Photo de Jean-Vincent PlacéJean-Vincent Placé, secrétaire d’État auprès du Premier ministre, chargé de la réforme de l’État et de la simplification :

Madame la sénatrice, je vous prie d’excuser l’absence de M. le garde des sceaux, qui est retenu par d’autres obligations.

J’en profite pour saluer votre combat constant pour la défense des salariés victimes de l’amiante. Je sais que de nombreuses régions françaises sont concernées, mais votre région, le Nord de la France, a été particulièrement frappée. Permettez-moi d’associer à ce bref hommage mon amie et ancienne collègue Marie-Christine Blandin. Nous avons pu ensemble intervenir sur ces thématiques, qui intéressent à la fois la justice, la solidarité, la santé et l’écologie. Il s’agit donc de luttes que nous menons ensemble !

Vous interpellez le Gouvernement sur la manière dont la jurisprudence traite de la responsabilité des entreprises dans l’exposition de leurs salariés à l’amiante.

Il convient tout d’abord de rappeler un principe : les victimes doivent être indemnisées pour le préjudice qu’elles ont subi, et chacun doit payer à hauteur de sa responsabilité. C’est sur ce principe que se fonde la jurisprudence du Conseil d’État en matière d’exposition à l’amiante.
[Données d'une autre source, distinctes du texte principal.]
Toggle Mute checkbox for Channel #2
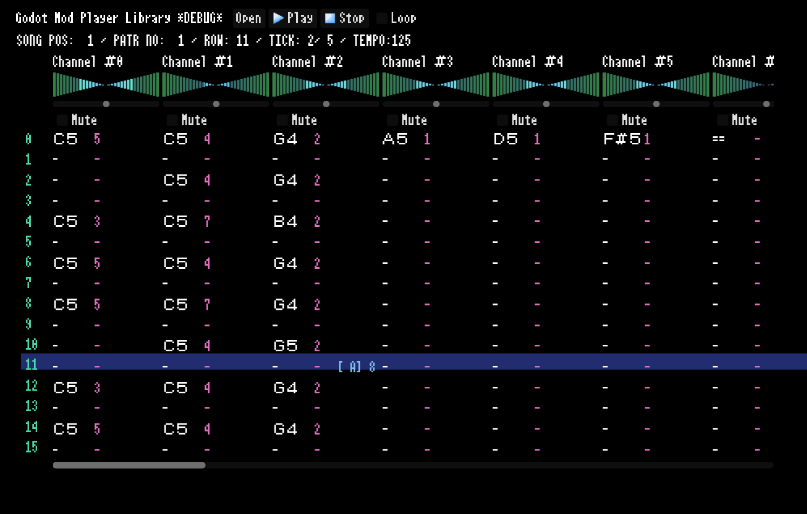Image resolution: width=807 pixels, height=514 pixels. click(283, 120)
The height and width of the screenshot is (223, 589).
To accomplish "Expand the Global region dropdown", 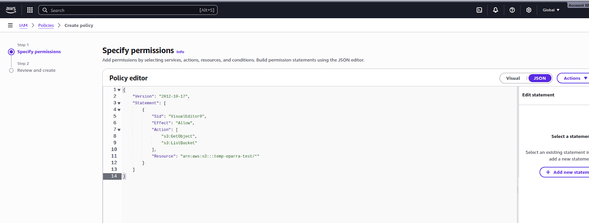I will 551,10.
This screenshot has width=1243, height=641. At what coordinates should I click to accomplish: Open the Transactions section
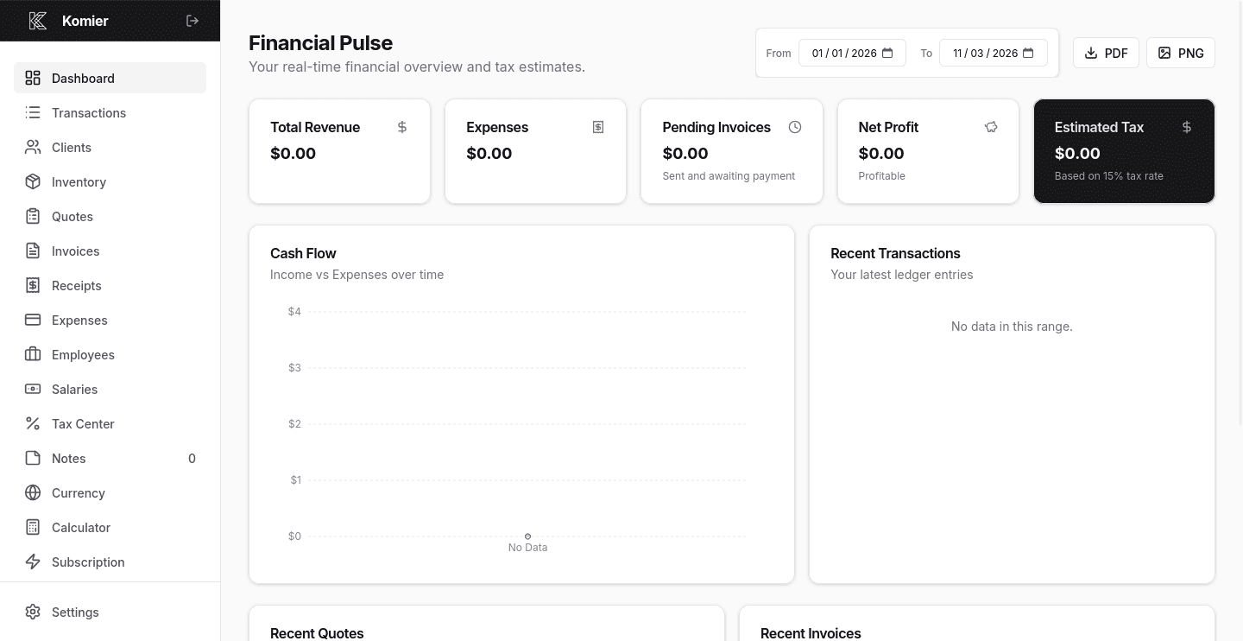click(89, 112)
La responsabilité de l’État pour carence dans la prévention des risques liés à l’exposition des travailleurs aux poussières d’amiante a été reconnue pour la première fois le 3 mars 2004 par le Conseil d’État.

L’arrêt du 9 novembre 2015, que vous évoquez à juste titre, vise uniquement à préciser les conditions du partage de responsabilité entre l’État et l’employeur qui a été condamné par le juge judiciaire à réparer le préjudice résultant d’une exposition aux poussières d’amiante.

Ainsi, et c’est important, pour le Conseil d’État, la circonstance que l’employeur ait été condamné pour « faute inexcusable » ne fait pas obstacle à ce que la responsabilité de l’État puisse être engagée à raison de la faute commise, à condition qu’il en soit résulté un préjudice « direct et certain », selon les termes précis de l’arrêt.

Pour autant, il ne s’agit pas du tout de déresponsabiliser les employeurs.

D’abord, l’État, qui doit lui aussi être exemplaire, ne voit sa responsabilité engagée que sur les seules fautes liées aux obligations qui lui incombent directement. À ce titre, un recours de l’employeur contre l’État doit prouver la causalité directe entre la faute de l’État et les pathologies des victimes.

Ensuite, en cas de faute « particulièrement grave et délibérée », l’employeur demeure seul redevable de l’indemnisation de la victime et ne peut pas se retourner contre l’État.

Enfin, l’employeur poursuivi par une victime doit l’indemniser intégralement avant d’exercer un recours contre l’État.

Comme vous le voyez, la jurisprudence ne décharge aucunement les employeurs reconnus fautifs pour avoir mis leurs salariés en danger ; ils doivent assumer leurs responsabilités et indemniser les victimes de l’amiante.